_What the task requires_. Filter the entries below, keeping every line that has the word "banner".

_Input material_.
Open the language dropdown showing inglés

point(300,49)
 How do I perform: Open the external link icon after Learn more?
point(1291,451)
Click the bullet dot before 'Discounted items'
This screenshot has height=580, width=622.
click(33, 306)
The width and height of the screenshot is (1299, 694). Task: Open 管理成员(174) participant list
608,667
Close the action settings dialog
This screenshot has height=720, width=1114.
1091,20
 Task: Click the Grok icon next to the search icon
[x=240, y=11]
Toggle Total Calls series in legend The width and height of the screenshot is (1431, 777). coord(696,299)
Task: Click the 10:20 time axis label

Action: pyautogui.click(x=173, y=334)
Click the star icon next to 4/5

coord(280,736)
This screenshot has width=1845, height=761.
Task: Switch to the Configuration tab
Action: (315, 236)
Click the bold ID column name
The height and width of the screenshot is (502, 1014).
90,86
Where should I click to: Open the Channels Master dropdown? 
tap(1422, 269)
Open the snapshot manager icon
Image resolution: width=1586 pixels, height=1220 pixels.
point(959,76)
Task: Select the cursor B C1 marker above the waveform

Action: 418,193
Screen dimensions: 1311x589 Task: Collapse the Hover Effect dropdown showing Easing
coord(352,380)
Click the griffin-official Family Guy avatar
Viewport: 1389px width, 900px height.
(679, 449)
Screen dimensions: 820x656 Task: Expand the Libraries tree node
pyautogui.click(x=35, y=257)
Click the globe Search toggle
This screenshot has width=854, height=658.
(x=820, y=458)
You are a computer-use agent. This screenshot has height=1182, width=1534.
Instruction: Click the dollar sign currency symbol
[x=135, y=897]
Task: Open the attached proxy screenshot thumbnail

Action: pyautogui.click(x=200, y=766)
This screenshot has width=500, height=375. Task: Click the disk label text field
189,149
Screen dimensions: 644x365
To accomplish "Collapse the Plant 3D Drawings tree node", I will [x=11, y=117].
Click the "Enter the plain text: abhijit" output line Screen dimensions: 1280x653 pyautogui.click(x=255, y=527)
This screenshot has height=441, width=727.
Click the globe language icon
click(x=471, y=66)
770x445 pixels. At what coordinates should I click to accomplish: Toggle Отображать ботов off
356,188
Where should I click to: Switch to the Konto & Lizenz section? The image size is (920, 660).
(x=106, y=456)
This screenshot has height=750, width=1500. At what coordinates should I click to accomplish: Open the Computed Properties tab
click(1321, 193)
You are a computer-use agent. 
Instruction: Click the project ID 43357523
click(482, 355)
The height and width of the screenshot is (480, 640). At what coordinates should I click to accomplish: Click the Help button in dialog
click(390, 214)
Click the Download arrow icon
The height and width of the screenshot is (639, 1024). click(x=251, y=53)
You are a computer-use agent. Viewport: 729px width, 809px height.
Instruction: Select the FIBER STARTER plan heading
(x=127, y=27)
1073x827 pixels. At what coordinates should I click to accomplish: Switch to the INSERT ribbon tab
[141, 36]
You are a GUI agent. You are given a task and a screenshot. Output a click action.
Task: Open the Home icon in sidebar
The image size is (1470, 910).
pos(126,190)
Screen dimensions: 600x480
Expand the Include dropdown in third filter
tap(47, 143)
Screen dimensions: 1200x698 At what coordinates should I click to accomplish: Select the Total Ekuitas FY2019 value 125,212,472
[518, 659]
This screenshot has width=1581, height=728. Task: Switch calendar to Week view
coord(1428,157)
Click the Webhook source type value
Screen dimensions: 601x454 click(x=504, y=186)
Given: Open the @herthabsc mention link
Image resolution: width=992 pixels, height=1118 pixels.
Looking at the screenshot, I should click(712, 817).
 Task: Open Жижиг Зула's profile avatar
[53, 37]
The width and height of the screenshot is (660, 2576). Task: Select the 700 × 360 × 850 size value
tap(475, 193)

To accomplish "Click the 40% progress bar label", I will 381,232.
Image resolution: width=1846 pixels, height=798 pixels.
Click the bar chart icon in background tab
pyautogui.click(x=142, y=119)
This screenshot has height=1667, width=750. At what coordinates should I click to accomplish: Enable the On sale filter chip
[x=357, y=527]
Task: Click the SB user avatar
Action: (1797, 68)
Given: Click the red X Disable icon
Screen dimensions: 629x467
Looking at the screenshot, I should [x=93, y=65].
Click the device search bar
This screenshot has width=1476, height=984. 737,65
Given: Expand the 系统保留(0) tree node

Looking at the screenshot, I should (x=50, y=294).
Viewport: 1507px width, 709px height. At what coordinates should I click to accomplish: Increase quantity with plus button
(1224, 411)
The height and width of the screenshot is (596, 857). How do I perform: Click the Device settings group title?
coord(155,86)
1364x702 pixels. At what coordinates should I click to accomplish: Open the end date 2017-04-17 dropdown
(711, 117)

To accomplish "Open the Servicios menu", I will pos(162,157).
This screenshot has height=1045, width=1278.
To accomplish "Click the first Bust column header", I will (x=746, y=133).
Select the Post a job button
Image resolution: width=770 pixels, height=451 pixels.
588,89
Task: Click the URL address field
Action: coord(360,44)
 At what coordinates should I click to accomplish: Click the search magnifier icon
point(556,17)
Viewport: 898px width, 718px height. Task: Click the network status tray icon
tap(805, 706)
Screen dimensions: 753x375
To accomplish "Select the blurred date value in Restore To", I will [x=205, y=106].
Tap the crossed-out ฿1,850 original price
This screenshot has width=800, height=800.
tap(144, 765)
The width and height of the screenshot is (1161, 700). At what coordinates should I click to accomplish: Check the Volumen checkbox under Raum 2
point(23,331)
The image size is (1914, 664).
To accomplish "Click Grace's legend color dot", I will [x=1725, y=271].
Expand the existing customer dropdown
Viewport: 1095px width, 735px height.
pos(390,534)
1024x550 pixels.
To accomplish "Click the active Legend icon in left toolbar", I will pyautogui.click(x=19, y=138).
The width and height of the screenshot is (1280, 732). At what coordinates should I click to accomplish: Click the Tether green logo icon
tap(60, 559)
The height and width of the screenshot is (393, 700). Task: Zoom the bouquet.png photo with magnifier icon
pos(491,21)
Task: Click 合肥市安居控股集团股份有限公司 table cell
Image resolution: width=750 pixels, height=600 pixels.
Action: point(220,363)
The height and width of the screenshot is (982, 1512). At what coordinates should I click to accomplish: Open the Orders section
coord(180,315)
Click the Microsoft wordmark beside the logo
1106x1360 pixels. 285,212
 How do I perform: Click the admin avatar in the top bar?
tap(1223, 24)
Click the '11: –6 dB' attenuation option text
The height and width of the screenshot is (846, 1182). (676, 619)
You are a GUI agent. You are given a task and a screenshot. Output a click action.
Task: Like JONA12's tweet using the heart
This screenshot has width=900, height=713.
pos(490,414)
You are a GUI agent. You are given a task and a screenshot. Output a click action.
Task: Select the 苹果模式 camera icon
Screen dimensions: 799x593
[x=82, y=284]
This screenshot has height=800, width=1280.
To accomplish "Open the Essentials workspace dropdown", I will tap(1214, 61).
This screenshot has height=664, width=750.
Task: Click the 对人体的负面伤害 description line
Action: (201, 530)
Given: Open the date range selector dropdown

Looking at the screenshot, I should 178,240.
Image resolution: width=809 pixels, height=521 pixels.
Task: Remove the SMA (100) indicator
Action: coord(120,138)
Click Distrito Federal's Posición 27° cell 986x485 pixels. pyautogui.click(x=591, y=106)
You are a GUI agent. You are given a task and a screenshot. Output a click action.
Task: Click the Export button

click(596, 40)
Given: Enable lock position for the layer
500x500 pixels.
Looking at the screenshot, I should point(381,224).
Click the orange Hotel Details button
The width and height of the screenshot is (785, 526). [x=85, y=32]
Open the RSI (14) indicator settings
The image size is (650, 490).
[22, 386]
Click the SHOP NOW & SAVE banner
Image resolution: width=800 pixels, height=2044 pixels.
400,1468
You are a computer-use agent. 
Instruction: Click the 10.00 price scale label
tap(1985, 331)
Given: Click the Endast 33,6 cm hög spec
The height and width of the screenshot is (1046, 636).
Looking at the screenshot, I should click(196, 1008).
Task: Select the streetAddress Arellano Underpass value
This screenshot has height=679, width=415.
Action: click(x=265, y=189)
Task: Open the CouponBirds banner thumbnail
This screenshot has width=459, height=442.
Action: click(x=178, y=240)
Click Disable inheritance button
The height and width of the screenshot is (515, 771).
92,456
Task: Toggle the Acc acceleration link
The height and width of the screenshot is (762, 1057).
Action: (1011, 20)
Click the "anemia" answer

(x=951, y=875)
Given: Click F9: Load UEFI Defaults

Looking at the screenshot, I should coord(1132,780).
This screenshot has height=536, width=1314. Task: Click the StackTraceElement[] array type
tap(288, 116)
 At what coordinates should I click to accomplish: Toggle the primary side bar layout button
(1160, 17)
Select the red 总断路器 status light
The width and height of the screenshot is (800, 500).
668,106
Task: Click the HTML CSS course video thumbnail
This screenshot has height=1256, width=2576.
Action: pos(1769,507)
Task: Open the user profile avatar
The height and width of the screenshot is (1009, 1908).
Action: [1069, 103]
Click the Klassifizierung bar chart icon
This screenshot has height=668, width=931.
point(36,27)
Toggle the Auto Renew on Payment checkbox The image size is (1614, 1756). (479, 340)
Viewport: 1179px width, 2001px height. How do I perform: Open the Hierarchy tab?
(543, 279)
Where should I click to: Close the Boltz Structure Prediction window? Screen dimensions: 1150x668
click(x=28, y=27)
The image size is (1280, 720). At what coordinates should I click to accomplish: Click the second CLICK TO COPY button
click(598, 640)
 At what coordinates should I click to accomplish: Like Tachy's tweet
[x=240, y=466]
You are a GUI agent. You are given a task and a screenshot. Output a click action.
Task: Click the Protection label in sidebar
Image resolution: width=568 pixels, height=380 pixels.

_Answer space_.
Click the SHOP NOW & SAVE banner
Task: Open the CouponBirds banner thumbnail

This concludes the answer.